# So many options, so much information, still a little lost



## PHdude (Sep 18, 2012)

Whats up T shirt forums,


So I own a clothing line I started in 2012. I have my own 4 screen press and I have a desk top heat press with plotter/cutter. I also have an account with "Ryonet" for silk screen printing supplies and "Thinc Action" for garment supplier.


The issue I'm having now is that I am both overwhelmed with the process of doing my own shirts but I was also in a car accident and my injuries have stopped me from silkscreen printing for the past 3 years. Also overwhelmed with hiring people, paying to teach them then having them walk away to buy their own equipment etc etc. 

So my question is, ( after extensively researching of this forum and google) what company can I or should I hire to take care of my printing needs at an affordable, small scale? I see a lot of mixed information and reviews on top of some of them being a few years old on this forum..

A lot of my designs are one color prints, I might implement printed designs down the road but its not necessarily my style of designing at the moment... any and every help would be greatly appreciated. Maybe down the road when the funds are there, I will invest into doing my own apparel again but I just don't find it efficient enough at the moment.


----------



## PHdude (Sep 18, 2012)

I also wanted to add that I'm not looking for a 3rd party drop shipping style company or a company to print as needed then ship while advertising their own website. I'm just looking for a silk screen printing company I can have print and label my garments then send them directly to me for me to distribute to customers. Cafepress is a different selling platform I'm not interested in doing. Printmojo website doesn't work.


----------



## Ribcage (Nov 4, 2010)

I'm not sure where you're located, but it sounds to me like the best solution is to start a business relationship with a local screen printing company. I have been on the other end, printing for people nearby who have their own clothing line. For me they were nice steady accounts. For them, I was close by and convenient. If you have designs that are selling, you can concentrate on marketing while someone else does the printing. I'm sure if you ask around, you'll find a company near you that will be a good fit. All the best.


----------



## webtrekker (Jan 28, 2018)

If it's mainly the printing side that's the problem, have you considered having your designs scrern printed as plastisol transfers and still press them yourself?
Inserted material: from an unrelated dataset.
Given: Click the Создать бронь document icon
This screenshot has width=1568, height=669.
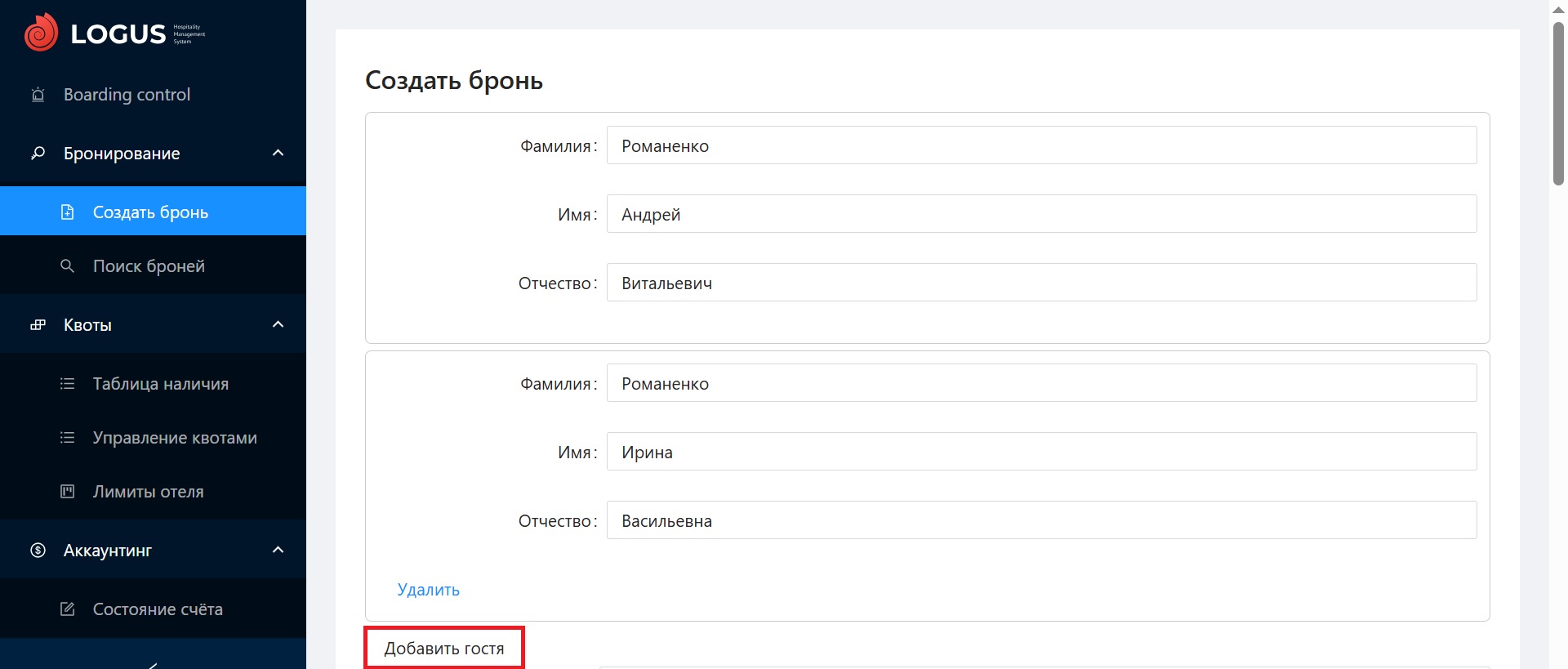Looking at the screenshot, I should [x=68, y=212].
Plastisol transfers can be very cost-effective with a single colour design and are virtually indistinguishable from normal screen printing. Almost all the suppliers I know of will provide free samples for you to try out.


----------



## PHdude (Sep 18, 2012)

Ribcage said:


> I'm not sure where you're located, but it sounds to me like the best solution is to start a business relationship with a local screen printing company. I have been on the other end, printing for people nearby who have their own clothing line. For me they were nice steady accounts. For them, I was close by and convenient. If you have designs that are selling, you can concentrate on marketing while someone else does the printing. I'm sure if you ask around, you'll find a company near you that will be a good fit. All the best.




I guess thats what I was trying to do on this site haha... finding an affordable printer/ printing company... maybe getting info on buying a DGP?


----------



## PHdude (Sep 18, 2012)

webtrekker said:


> If it's mainly the printing side that's the problem, have you considered having your designs scrern printed as plastisol transfers and still press them yourself?
> 
> Plastisol transfers can be very cost-effective with a single colour design and are virtually indistinguishable from normal screen printing. Almost all the suppliers I know of will provide free samples for you to try out.



Thanks for the info but its still a process I would need to be doing myself. I guess I was hoping to find a company that can print for me.... maybe get info on a DGP?


----------



## Ribcage (Nov 4, 2010)

PHdude said:


> Thanks for the info but its still a process I would need to be doing myself. I guess I was hoping to find a company that can print for me.... maybe get info on a DGP?


A direct to garment press is still a good bit of expense, work and maintenance for you.
The suggestion of plastisol transfers is a good one as all you will need is a heat press and minimal work.
If you want to stay out of printing altogether, I think a nearby screen printer is your best bet.


----------



## Amw (Jul 2, 2012)

Find someone who wants to be in the business and give them a percentage of the business. Then they are not helping fill your bank account...but rather their own and just happens to fill yours in the process. This can work out very well for both parties.

Or

Go to every screen printer and ask them for a quote on your job.
If your lucky you will find a printer who can take care of you at a good price. You most likely are not going to find them on this site, I highly doubt even 1% of the screen printers in the USA are even on this site.
A small family owned place is probably your best bet.

Screen print transfers is a very good solution for you if you just had someone to press them at your location.


----------



## NoXid (Apr 4, 2011)

Well, I know where you are from ;-)

If your model is to print and carry inventory (as opposed to printing for individual end user orders one-by-one), then go with a local screen printer. There is no shortage of those here. Might just start with the old dead plant pulp phone book.

DTG (direct to garment printing) is best suited for printing designs one-by-one to fulfill individual end-user orders, not for selling wholesale to retailers or for carrying your own inventory. It is both slower and more expensive than screen printing, and for typical one or two color designs looks like butt compared to screen printing.

Hell, if you don't need a crazy number of shirts printed and you prefer water based inks over Plastisol, I could even do some of your printing for you. But printing for other people isn't really what I do; like you, I own my own gear so I can print my own lines.


----------